Render the lines below as a Markdown table with two columns, Row and Text, giving each line its row number and omitting blank lines.

DATA:

┄┄┄┄┄┄

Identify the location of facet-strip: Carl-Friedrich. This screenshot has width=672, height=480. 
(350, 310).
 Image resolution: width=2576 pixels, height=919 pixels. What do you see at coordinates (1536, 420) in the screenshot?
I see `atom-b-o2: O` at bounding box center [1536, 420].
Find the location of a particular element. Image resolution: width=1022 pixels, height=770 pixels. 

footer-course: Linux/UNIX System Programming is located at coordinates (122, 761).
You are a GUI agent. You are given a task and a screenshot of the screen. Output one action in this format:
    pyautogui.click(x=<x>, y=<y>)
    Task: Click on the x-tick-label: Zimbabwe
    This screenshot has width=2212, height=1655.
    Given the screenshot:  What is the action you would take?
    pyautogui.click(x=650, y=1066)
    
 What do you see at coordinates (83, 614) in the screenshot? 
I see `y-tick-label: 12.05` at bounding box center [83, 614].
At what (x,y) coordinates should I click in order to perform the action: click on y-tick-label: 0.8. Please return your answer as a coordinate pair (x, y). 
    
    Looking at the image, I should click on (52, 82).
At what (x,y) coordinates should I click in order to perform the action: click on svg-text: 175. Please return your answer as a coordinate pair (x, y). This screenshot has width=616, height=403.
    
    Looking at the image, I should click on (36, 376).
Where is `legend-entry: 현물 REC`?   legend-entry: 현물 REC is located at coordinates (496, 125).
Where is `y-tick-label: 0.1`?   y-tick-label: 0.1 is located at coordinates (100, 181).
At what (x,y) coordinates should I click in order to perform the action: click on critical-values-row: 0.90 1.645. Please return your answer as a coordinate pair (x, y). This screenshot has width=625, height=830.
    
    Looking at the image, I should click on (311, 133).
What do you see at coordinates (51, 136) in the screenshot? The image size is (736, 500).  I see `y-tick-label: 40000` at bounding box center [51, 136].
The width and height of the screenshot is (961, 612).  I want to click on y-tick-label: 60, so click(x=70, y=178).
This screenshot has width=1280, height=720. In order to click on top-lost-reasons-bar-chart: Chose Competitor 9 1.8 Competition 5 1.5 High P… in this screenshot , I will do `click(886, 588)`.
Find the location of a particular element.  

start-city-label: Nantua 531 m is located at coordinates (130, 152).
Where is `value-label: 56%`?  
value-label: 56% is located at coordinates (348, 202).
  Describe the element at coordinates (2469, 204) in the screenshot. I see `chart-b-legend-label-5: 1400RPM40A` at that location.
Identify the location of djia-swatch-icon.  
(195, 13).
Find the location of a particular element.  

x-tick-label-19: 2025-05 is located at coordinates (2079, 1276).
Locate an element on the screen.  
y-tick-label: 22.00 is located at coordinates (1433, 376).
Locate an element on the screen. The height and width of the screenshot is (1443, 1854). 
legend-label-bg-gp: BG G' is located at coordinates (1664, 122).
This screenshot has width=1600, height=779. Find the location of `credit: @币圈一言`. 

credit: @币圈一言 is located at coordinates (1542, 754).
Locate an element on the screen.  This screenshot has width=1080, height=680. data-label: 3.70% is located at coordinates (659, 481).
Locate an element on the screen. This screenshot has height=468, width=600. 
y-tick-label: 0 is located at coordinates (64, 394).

┄┄┄┄┄┄

ANSWER TO THIS EXERCISE:
| Row | Text |
|---|---|
| 1 | Identify the location of facet-strip: Carl-Friedrich. This screenshot has width=672, height=480.  |
| 2 | (350, 310). |
| 3 |  Image resolution: width=2576 pixels, height=919 pixels. What do you see at coordinates (1536, 420) in the screenshot? |
| 4 | I see `atom-b-o2: O` at bounding box center [1536, 420]. |
| 5 | Find the location of a particular element. Image resolution: width=1022 pixels, height=770 pixels.  |
| 6 | footer-course: Linux/UNIX System Programming is located at coordinates (122, 761). |
| 7 | You are a GUI agent. You are given a task and a screenshot of the screen. Output one action in this format: |
| 8 |     pyautogui.click(x=<x>, y=<y>) |
| 9 |     Task: Click on the x-tick-label: Zimbabwe |
| 10 |     This screenshot has width=2212, height=1655. |
| 11 |     Given the screenshot:  What is the action you would take? |
| 12 |     pyautogui.click(x=650, y=1066) |
| 13 |  What do you see at coordinates (83, 614) in the screenshot?  |
| 14 | I see `y-tick-label: 12.05` at bounding box center [83, 614]. |
| 15 | At what (x,y) coordinates should I click in order to perform the action: click on y-tick-label: 0.8. Please return your answer as a coordinate pair (x, y).  |
| 16 |     Looking at the image, I should click on (52, 82). |
| 17 | At what (x,y) coordinates should I click in order to perform the action: click on svg-text: 175. Please return your answer as a coordinate pair (x, y). This screenshot has width=616, height=403. |
| 18 |     Looking at the image, I should click on (36, 376). |
| 19 | Where is `legend-entry: 현물 REC`?   legend-entry: 현물 REC is located at coordinates (496, 125). |
| 20 | Where is `y-tick-label: 0.1`?   y-tick-label: 0.1 is located at coordinates (100, 181). |
| 21 | At what (x,y) coordinates should I click in order to perform the action: click on critical-values-row: 0.90 1.645. Please return your answer as a coordinate pair (x, y). This screenshot has width=625, height=830. |
| 22 |     Looking at the image, I should click on (311, 133). |
| 23 | What do you see at coordinates (51, 136) in the screenshot? The image size is (736, 500).  I see `y-tick-label: 40000` at bounding box center [51, 136]. |
| 24 | The width and height of the screenshot is (961, 612).  I want to click on y-tick-label: 60, so click(x=70, y=178). |
| 25 | This screenshot has width=1280, height=720. In order to click on top-lost-reasons-bar-chart: Chose Competitor 9 1.8 Competition 5 1.5 High P… in this screenshot , I will do `click(886, 588)`. |
| 26 | Find the location of a particular element.   |
| 27 | start-city-label: Nantua 531 m is located at coordinates (130, 152). |
| 28 | Where is `value-label: 56%`?   |
| 29 | value-label: 56% is located at coordinates (348, 202). |
| 30 |   Describe the element at coordinates (2469, 204) in the screenshot. I see `chart-b-legend-label-5: 1400RPM40A` at that location. |
| 31 | Identify the location of djia-swatch-icon.   |
| 32 | (195, 13). |
| 33 | Find the location of a particular element.   |
| 34 | x-tick-label-19: 2025-05 is located at coordinates (2079, 1276). |
| 35 | Locate an element on the screen.   |
| 36 | y-tick-label: 22.00 is located at coordinates (1433, 376). |
| 37 | Locate an element on the screen. The height and width of the screenshot is (1443, 1854).  |
| 38 | legend-label-bg-gp: BG G' is located at coordinates (1664, 122). |
| 39 | This screenshot has width=1600, height=779. Find the location of `credit: @币圈一言`.  |
| 40 | credit: @币圈一言 is located at coordinates (1542, 754). |
| 41 | Locate an element on the screen.  This screenshot has width=1080, height=680. data-label: 3.70% is located at coordinates (659, 481). |
| 42 | Locate an element on the screen. This screenshot has height=468, width=600.  |
| 43 | y-tick-label: 0 is located at coordinates (64, 394). |